# TEKST ŹRÓDŁOWY
Stoch jest wielki!

Wreszcie! – mogą powiedzieć sympatycy skoków. Co robiłyby polskie skoki bez Kamila Stocha. Gdy go nie było, jego koledzy nas nie rozpieszczali. Wrócił i to wielkim stylu. Polak na Wielkiej Krokwi wyprzedził Stefana Krafta i Severina Freunda!
Mistrz świata z Val di Fiemme prowadził już po pierwszej serii, w której poszybował na odległość 134 m. „Jest moc!” - krzyczał spiker, bo rywale - nawet w lepszych warunkach - lądowali bliżej od Polaka. W finale kolejny raz pokazał mistrzowską dyspozycję lądując na 133 metrze. W obu seriach dostał bardzo wysokie noty. Drugi Stefan Kraft skoczył 133 i 133,5 m i do naszego skoczka stracił 2.3 pkt. Podium uzupełnił Severin Freund. Reprezentant Niemiec lądował na 131 i 133 metrze.

Ponad 20 tys. kibiców widziało ten sukces i… płaczącego ze szczęścia Kamila Stocha!

Pozostali nasi skoczkowie w normie, czyli nie spisali się najlepiej. Klemens Murańka po skokach na 122 i 115,5 m był 26. Tuż za nim uplasował się Piotr Żyła. 28-latek po skoku na 124 m w pierwszej serii zajmował 16 lokatę, w finale skoczył jednak tylko 113 m i nie zdołał utrzymać miejsca w drugiej „10”. Trzydziestkę zamknął Maciej Kot, który wciąż szuka formy sprzed roku. Zakopiańczyk lądował na 121 i 114,5 metrze.

# CZĘŚĆ DANYCH
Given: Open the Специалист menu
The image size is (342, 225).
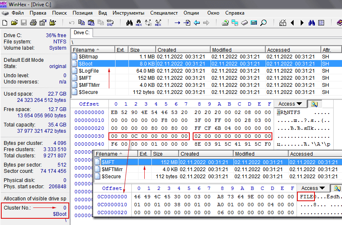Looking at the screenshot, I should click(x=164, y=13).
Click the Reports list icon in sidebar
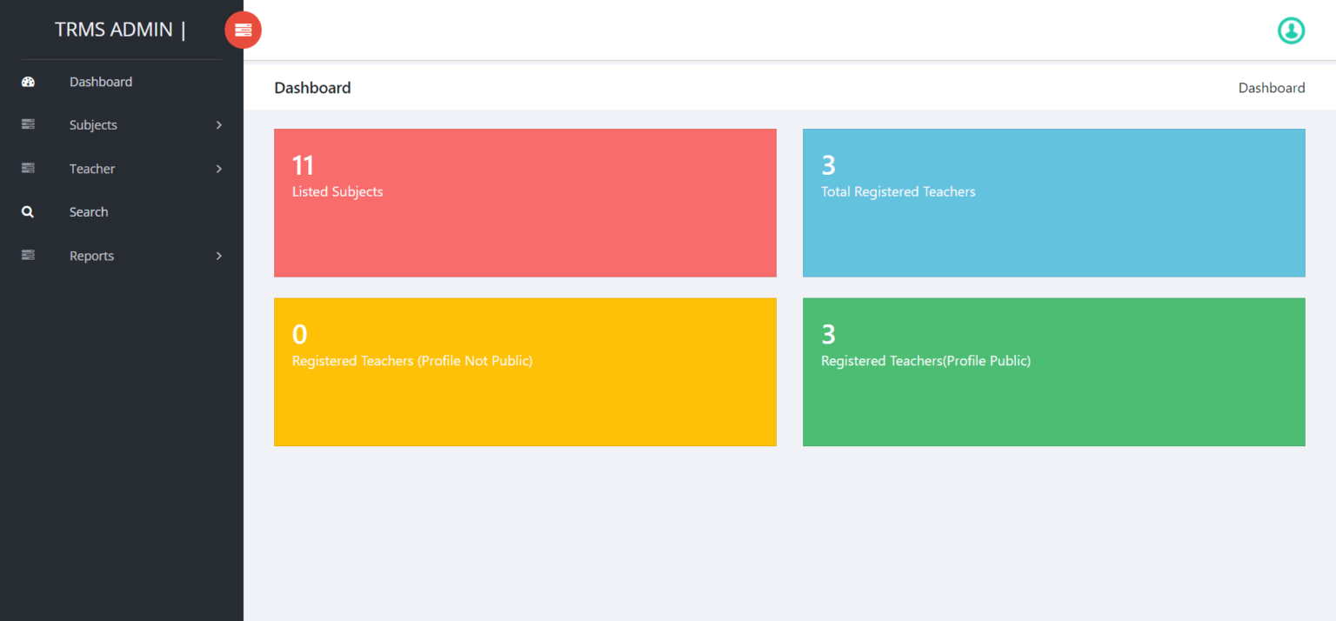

# POLECENIE
Dopisz dalszy ciąg tekstu o zwycięstwie Kamila Stocha na Wielkiej Krokwi, zaczynając zaraz po jego ostatnim zdaniu. Listing to osobny materiał, niezwiązany z tekstem.

# WYNIK ZADANIA
O sporym pechu może mówić Aleksander Zniszczoł, który został sklasyfikowany na 31 miejscu, by awansować do drugiej serii zabrakło mu 0.5 pkt. Słaby Dawid Kubacki. Zmierzono 113 m i był dopiero 40, trzy pozycje dalej znalazł się lądujący pół metra bliżej, Jan Ziobro. Krzysztof Miętus osiągnął 110,5 m, odległość ta dała mu 46 lokatę. Tylko 109,5 m uzyskał Stanisław Biela i zajął 48 pozycję.Stefan Hula, Bartłomiej Kłusek i Krzysztof Leja nie przebrnęli kwalifikacji.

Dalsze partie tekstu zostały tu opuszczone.